ASTMH 2017, Julia Mwesigwa: “Impact of two annual cycles of Mass Drug administration on temporal trends of clinical malaria”

In collaboration with ASTMH, Image Audiovisuals, and session presenters, MESA brings you this webcast from the 66th ASTMH annual meeting in Baltimore, November 2017

Title: “Impact of two annual cycles of Mass Drug administration on temporal trends of clinical malaria”

Speaker: Julia Mwesigwa, Medical Research Council (MRC) Unit, The Gambia

Session information: 

Symposium 0105: “Malaria: Mass Drug Administration and Reactive Case Detection for Malaria Elimination”
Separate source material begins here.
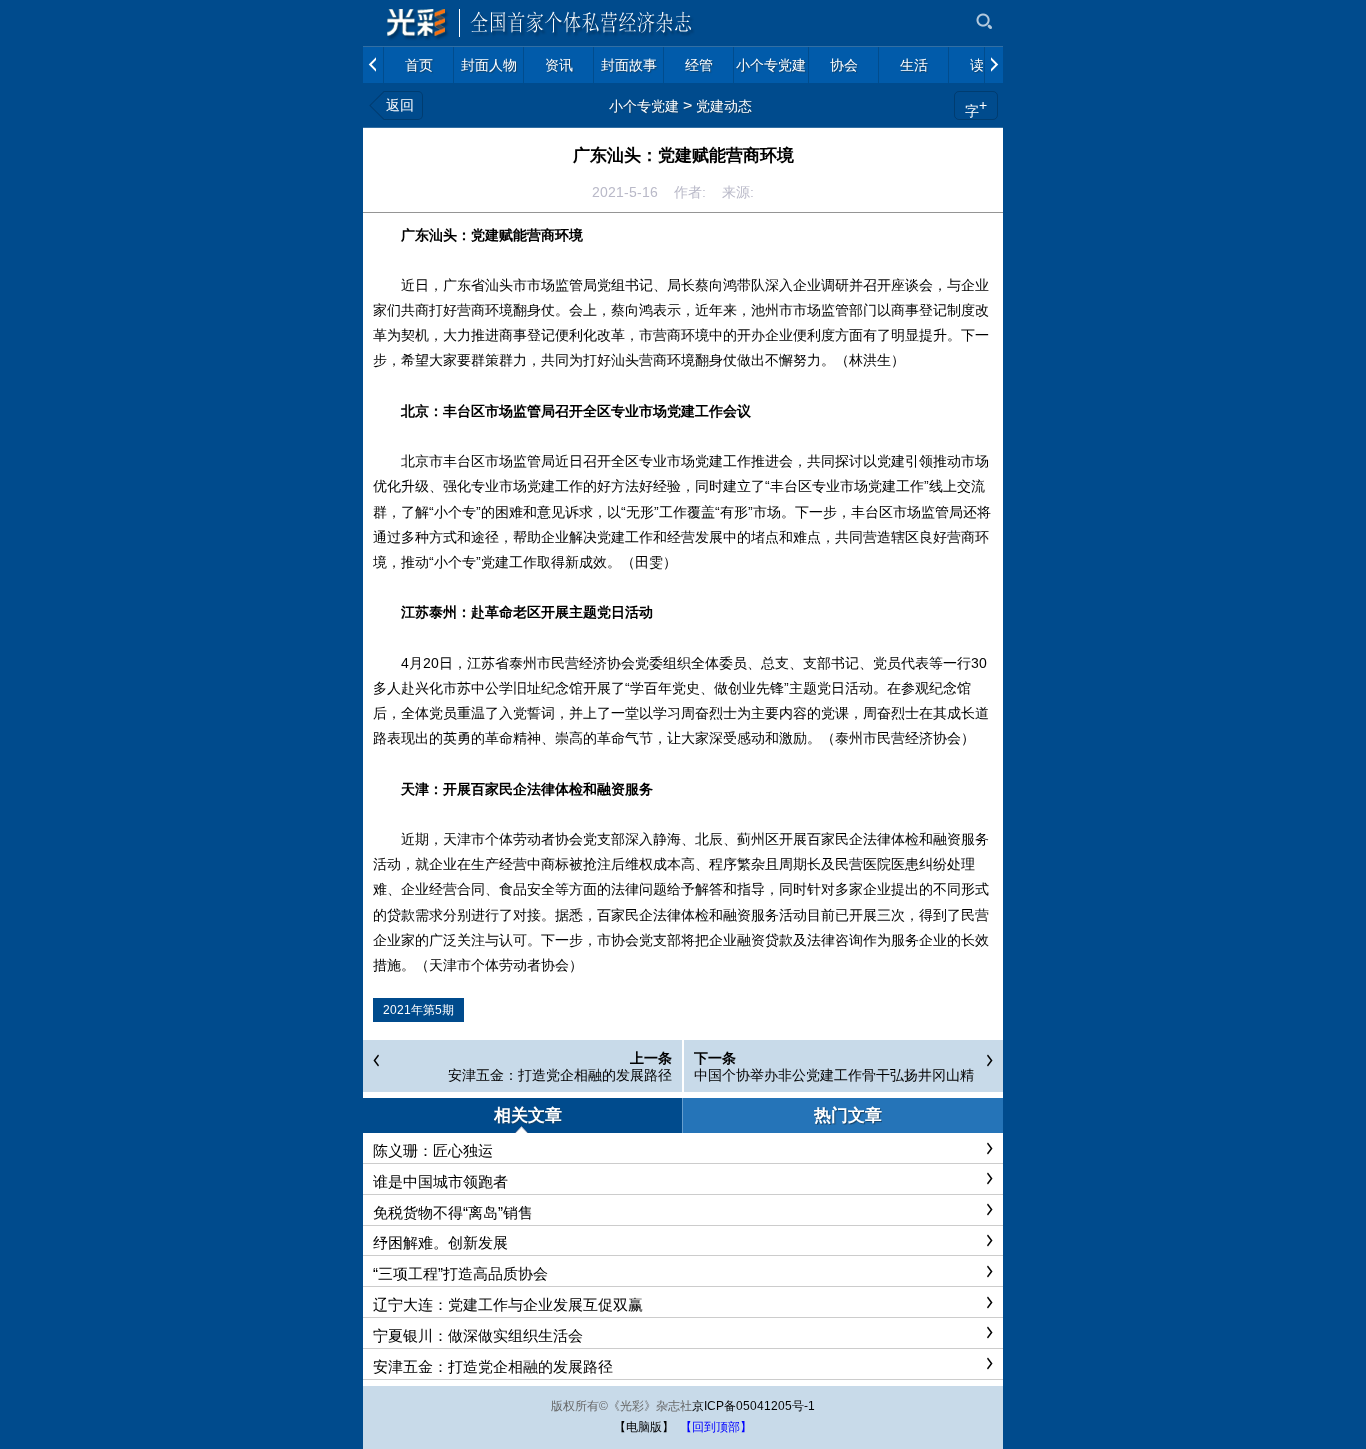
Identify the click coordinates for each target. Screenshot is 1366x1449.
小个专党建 (644, 106)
Tuesday, 7 November, 4:00 – 5:45 PM, Convention Center – Ballroom III (Level 400)

Abstract:

Though a substantial decline in malaria burden has been observed in The Gambia, areas of on-going transmission still persist in the country. We evaluated the impact of Mass Drug Administration (MDA) on clinical malaria. Residents of twelve villages across The Gambia were enrolled into a prospective cohort were followed up from June 2013 to December 2015. Two rounds of MDA with dihydroartemisinin-piperaquine (DHAPQ) were conducted at the start of the transmission seasons (TS) in June 2014 and May 2015. Follow-up surveys were conducted monthly for 6 months in each TS where finger prick samples were collected for haemoglobin estimation and P. falciparum detection. Clinical malaria was detected by passive case detection during the TS. DHAPQ coverage was 80.9% (3784/4678) in 2014 and 84.3% (4394/5210) in 2015. In 2014 during the first 21 days post MDA, prevalence of clinical malaria was 0.2%, (5/2500) compared to the prevalence at the end of the previous TS in December 2013; 1.75%, (58/3301). P.falciparum individuals at the end of the 2013 TS who took DHAPQ had a higher odds OR=1.94 (95% CI: 1.4 – 2.8) of clinical malaria subsequently in the 2014 TS between August to December. The prevalence of clinical malaria two months post MDA was 0.14%, (5/3549). Following the second annual round in 2015, no case of clinical malaria was detected in the first 21 days post MDA. Only 3 cases (0.1%, 3/2999) were detected two months post MDA, compared to the prevalence in December 2014; 0.4% (12/3135) at the end of the TS. The incidence rate of malaria in 2014 was 0.07 episodes (95% CI: 0.07-0.08) PPY (per person per year at risk) compared to 0.4 episodes PPY (95% CI 0.38-0.39) in 2013. Individuals had a lower risk of developing clinical disease in 2014 compared to 2013, an incidence rate ratio (IRR) = 0.8 (95% CI: 0.68-0.83). In 2015 the incidence rate of clinical malaria was 0.5 episodes PPY (95% C1 0.46-0.52). The risk of developing clinical malaria was higher in 2015 compared to 2013; IRR=1.3 (95% CI: 1.2-1.4). A second annual cycle of DHAPQ is protective from malaria with-in the first 21 days however, single annual MDA with DHAPQ is not sufficient to interrupt transmission of clinical malaria.